» GIVEN TASK: Rewrite the records below with each "agent" changed to "assistant" and everything else kept the same. Leave the pictures out of your answer.

## begin GIVEN DATA

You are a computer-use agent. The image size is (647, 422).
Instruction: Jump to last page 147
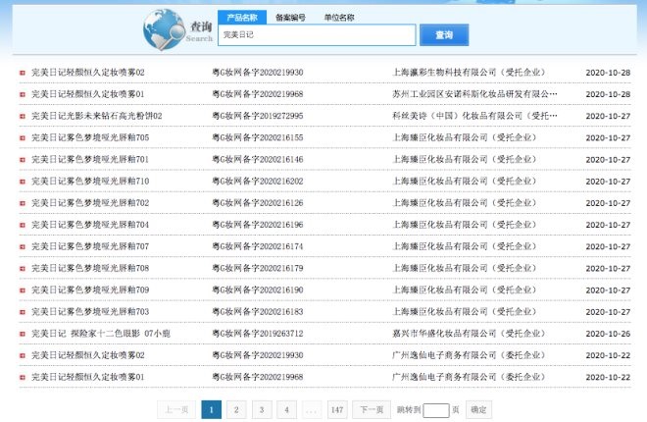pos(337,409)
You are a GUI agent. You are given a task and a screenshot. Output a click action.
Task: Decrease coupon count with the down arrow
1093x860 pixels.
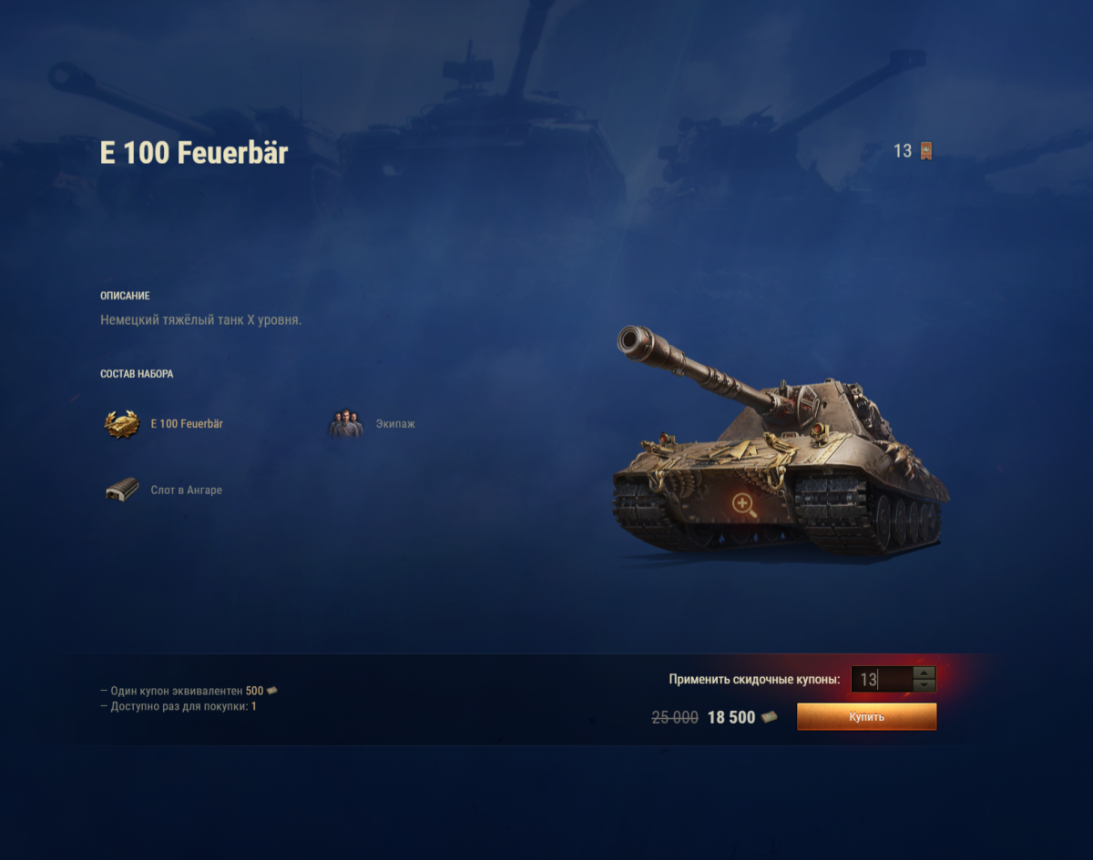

## end GIVEN DATA

» RESULT OF THIS TASK:
You are a computer-use assistant. The image size is (647, 422).
Instruction: Jump to last page 147
pos(337,409)
You are a GUI assistant. You are given a task and a screenshot. Output a click action.
Task: Decrease coupon count with the down arrow
1093x860 pixels.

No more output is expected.